Paris's municipal digital infrastructure is carrying tens of thousands of duplicate image files across its public-facing platforms, a sprawl that accumulated quietly over roughly a decade of uncoordinated uploads, agency mergers, and emergency web migrations — and that city administrators are now working to systematically clear. The problem, long treated as a low-priority housekeeping issue, moved up the agenda this spring after the Direction de la Communication at the Hôtel de Ville flagged storage inefficiencies during a broader audit of the Grand Paris digital estate.
The timing matters. With the Paris 2024 Olympic legacy programme still generating fresh content — venue repurposing at the Stade de France corridor, before-and-after imagery of the Seine riverbanks, drone footage of the Saint-Denis aquatic centre's new community programming — the city's content management systems are absorbing material at an accelerated rate. Layering new assets onto an already bloated archive without first resolving duplication creates compounding retrieval failures, accessibility gaps, and unnecessary server costs.
How the Backlog Built Up
The duplication problem did not happen overnight. It traces back to at least 2015, when the Mairie de Paris began migrating content from a patchwork of arrondissement-level websites onto a centralised paris.fr platform. Each of the capital's 20 arrondissements had maintained its own image library, often with overlapping stock — photographs of the same monuments, markets, and public squares saved under different filenames and metadata conventions. When those libraries were folded into the central content management system without deduplication protocols, identical or near-identical files were simply stacked on top of one another.

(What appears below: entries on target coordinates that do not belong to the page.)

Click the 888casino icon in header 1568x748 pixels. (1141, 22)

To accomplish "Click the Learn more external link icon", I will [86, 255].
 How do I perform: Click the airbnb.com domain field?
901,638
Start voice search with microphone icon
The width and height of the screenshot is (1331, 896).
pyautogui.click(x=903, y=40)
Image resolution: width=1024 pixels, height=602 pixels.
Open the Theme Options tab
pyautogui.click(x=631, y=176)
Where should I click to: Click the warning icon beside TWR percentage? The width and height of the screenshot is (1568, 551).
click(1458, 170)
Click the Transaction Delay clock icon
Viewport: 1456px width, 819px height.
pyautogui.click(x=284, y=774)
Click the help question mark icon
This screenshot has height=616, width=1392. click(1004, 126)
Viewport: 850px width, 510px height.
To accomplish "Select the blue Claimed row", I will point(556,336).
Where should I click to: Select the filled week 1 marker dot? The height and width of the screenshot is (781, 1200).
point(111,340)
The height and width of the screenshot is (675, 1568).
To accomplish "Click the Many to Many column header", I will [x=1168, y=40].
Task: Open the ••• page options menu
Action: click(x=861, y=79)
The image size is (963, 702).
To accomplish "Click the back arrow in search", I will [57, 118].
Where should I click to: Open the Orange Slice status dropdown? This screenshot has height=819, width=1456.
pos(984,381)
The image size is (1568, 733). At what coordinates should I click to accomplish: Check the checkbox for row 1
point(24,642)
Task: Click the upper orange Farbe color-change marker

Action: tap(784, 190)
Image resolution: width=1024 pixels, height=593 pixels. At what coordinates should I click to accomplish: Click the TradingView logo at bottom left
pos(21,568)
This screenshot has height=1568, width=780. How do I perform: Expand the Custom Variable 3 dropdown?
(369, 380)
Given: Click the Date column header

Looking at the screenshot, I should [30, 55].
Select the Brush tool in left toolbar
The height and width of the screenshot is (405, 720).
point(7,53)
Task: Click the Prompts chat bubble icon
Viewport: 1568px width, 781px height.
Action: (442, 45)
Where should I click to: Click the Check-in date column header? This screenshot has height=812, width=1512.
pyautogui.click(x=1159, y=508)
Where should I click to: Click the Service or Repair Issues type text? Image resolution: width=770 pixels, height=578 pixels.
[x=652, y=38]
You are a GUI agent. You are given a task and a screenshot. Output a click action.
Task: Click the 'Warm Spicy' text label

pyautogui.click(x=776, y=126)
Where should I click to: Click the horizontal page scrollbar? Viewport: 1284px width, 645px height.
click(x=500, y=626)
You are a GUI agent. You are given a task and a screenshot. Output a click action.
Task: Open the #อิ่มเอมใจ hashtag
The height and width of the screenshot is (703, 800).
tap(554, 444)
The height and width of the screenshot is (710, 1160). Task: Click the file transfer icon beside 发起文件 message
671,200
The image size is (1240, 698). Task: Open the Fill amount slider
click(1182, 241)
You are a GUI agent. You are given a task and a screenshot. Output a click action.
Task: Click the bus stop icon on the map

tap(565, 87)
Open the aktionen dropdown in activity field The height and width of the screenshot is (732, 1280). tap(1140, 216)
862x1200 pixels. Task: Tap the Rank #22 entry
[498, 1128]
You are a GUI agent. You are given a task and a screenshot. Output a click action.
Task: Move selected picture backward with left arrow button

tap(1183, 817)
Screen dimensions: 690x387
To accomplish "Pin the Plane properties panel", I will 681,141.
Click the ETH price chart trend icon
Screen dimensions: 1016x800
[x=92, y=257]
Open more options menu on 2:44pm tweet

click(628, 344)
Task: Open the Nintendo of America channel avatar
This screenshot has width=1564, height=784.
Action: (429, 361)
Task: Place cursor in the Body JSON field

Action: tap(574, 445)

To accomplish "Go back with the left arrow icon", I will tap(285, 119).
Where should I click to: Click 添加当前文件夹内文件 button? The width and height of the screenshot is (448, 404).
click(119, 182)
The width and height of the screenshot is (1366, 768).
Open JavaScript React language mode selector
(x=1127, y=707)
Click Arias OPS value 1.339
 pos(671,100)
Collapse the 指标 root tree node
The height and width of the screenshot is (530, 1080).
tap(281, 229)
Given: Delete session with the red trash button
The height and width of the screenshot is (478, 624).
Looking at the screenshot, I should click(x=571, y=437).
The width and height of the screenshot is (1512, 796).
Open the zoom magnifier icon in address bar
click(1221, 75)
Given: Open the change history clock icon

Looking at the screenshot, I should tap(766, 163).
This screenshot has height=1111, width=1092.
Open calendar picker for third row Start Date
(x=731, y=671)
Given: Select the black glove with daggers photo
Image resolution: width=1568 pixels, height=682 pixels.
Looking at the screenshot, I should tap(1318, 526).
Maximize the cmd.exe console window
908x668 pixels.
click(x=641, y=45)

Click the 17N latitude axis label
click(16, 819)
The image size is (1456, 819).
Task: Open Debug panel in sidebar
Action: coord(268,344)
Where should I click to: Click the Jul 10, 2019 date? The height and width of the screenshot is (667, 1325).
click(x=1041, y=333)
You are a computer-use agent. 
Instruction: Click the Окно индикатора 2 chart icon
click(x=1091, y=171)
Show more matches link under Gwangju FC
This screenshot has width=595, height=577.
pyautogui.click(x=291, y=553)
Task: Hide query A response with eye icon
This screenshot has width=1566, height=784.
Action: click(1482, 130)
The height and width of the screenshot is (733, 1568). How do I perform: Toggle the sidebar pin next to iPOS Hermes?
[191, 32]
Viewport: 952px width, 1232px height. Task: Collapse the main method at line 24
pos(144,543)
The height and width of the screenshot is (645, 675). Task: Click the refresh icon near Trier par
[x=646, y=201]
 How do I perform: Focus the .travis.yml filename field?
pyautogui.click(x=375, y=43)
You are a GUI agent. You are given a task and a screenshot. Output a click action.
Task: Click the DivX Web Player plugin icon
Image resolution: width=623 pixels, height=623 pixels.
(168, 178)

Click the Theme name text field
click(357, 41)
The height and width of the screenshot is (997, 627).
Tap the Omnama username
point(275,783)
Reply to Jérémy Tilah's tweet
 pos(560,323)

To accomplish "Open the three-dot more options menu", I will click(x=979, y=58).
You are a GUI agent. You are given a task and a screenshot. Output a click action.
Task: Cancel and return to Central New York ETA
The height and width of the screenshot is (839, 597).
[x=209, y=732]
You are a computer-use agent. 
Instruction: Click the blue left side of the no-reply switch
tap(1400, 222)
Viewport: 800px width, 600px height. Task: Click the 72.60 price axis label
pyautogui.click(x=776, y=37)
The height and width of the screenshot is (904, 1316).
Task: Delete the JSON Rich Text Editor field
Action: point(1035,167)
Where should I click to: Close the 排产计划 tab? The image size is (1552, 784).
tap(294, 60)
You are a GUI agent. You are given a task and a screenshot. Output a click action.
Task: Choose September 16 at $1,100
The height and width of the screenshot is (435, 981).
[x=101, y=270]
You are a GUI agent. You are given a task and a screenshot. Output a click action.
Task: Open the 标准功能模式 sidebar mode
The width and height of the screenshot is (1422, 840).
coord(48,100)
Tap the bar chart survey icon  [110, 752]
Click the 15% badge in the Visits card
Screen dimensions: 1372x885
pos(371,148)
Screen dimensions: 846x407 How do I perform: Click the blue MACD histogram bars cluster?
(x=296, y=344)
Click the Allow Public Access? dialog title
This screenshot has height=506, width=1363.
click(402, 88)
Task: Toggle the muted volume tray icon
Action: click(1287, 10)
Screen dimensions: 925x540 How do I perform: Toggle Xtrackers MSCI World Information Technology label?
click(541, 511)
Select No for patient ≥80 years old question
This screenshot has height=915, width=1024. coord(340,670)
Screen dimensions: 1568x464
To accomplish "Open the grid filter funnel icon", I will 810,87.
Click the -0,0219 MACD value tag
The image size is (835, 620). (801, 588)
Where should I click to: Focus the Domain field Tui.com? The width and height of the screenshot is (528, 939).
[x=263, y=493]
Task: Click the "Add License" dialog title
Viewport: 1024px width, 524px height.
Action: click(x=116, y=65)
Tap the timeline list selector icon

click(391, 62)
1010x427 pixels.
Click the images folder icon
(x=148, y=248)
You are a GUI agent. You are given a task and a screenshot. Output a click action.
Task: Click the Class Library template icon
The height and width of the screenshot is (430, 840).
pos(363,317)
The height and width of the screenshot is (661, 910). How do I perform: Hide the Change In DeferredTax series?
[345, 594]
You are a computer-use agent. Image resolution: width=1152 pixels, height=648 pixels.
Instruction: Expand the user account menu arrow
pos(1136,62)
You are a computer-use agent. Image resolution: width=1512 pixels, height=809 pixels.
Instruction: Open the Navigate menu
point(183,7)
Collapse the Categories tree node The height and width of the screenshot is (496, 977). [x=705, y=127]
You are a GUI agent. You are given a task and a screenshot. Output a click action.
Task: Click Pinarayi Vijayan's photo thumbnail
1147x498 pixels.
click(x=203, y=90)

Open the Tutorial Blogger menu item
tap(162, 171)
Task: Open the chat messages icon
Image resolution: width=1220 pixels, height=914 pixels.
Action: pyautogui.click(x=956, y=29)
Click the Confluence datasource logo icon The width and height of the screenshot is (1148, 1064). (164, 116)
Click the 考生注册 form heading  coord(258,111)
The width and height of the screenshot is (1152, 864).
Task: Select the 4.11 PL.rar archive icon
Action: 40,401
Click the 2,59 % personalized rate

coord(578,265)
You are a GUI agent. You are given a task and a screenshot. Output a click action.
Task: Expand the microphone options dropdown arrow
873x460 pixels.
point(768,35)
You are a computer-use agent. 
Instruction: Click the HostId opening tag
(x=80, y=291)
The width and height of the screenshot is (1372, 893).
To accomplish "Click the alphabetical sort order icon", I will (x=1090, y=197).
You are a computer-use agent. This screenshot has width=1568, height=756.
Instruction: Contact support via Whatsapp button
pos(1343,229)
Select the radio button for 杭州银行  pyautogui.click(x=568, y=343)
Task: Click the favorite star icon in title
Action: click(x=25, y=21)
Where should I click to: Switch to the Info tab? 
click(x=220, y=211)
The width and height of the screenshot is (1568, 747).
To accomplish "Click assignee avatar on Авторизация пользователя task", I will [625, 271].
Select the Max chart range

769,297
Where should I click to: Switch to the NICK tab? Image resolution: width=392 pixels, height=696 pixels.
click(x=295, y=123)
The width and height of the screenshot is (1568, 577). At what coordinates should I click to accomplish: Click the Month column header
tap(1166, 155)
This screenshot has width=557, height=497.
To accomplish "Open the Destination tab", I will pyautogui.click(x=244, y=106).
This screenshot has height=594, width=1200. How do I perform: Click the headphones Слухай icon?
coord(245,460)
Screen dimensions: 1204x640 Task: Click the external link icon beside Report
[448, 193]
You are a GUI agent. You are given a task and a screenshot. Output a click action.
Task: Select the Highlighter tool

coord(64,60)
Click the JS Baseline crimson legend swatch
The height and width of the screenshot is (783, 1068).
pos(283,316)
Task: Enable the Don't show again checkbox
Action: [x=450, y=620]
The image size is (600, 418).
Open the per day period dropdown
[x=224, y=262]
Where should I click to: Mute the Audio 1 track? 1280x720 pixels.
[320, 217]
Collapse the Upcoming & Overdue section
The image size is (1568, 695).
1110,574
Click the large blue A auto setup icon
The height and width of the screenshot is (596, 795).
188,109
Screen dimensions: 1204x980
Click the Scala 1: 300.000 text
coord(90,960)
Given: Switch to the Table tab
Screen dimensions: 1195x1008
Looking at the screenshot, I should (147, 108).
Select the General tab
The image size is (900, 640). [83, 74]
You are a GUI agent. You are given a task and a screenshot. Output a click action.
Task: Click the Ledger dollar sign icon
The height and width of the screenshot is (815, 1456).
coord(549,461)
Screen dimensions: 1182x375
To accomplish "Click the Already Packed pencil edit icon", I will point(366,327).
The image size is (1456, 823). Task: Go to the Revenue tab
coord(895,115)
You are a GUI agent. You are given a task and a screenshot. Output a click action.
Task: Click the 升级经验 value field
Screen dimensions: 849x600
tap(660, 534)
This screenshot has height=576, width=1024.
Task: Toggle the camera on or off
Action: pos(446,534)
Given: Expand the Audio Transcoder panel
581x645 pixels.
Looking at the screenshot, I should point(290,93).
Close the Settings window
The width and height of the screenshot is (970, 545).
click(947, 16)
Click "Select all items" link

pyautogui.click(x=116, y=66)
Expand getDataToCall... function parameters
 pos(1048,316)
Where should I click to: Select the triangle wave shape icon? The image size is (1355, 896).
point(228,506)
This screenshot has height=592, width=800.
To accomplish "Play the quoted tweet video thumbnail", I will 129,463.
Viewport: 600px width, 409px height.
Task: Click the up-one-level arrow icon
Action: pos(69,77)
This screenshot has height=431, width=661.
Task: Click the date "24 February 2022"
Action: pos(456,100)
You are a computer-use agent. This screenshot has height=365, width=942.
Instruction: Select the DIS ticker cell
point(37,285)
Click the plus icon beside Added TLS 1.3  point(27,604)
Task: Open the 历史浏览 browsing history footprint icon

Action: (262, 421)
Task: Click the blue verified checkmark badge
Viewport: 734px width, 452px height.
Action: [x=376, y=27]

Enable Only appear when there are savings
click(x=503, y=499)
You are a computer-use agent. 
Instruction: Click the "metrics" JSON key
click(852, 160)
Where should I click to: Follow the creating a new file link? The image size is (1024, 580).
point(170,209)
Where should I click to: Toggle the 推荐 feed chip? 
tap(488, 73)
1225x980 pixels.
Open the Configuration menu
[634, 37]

The problem deepened between 2020 and 2022, when the city's communications teams accelerated digital publishing to handle pandemic-era public information campaigns. Departments including the Direction des Affaires Scolaires and the Délégation à la Politique de la Ville uploaded image batches independently, often without cross-referencing existing assets. By the time the Grand Paris Express communications push launched in earnest — promoting new stations along Line 15 South and the approaching openings on Line 16 — the archive had grown unwieldy enough that search returns on common queries were generating dozens of visually identical results.
A 2025 internal review by the city's Direction des Systèmes et Technologies de l'Information, covering platforms managed directly by the Ville de Paris, identified file redundancy as one of three primary contributors to slow content delivery on mobile networks in outer arrondissements, particularly in the 19th and 20th. Page-load performance on neighbourhood information portals in areas around the Parc de la Villette and the Belleville slope was measurably slower than in more central districts, partly because those pages drew from the most densely duplicated sections of the image library — community event photography accumulated since 2016.
The Deduplication Push
Since March 2026, the city has been running a phased duplicate-image replacement programme through its web content teams, prioritising high-traffic pages first. The process involves flagging duplicate files using automated hash-matching tools, then replacing multi-instance images with a single canonical version stored in a structured asset directory. Editors working on content related to the Seine-Saint-Denis regeneration projects and the Plaine Commune urban development zone have been among the first to work through updated upload protocols introduced this year.
The broader lesson being absorbed across municipal communications offices in Paris is straightforward: governance of digital assets requires the same rigour applied to physical infrastructure. Failing to establish shared naming conventions and deduplication checkpoints at the point of upload — rather than attempting retrospective clean-up years later — is what turned a manageable inconvenience into a significant administrative project. City officials have not publicly confirmed a completion timeline for the full archive audit, but the phased rollout is expected to continue through the end of 2026, with updated contributor guidelines posted to the internal intranet used by all Direction-level communications staff. For residents and journalists accessing city image resources through the open data portal data.paris.fr, the practical effect should be cleaner search returns and faster load times — eventually.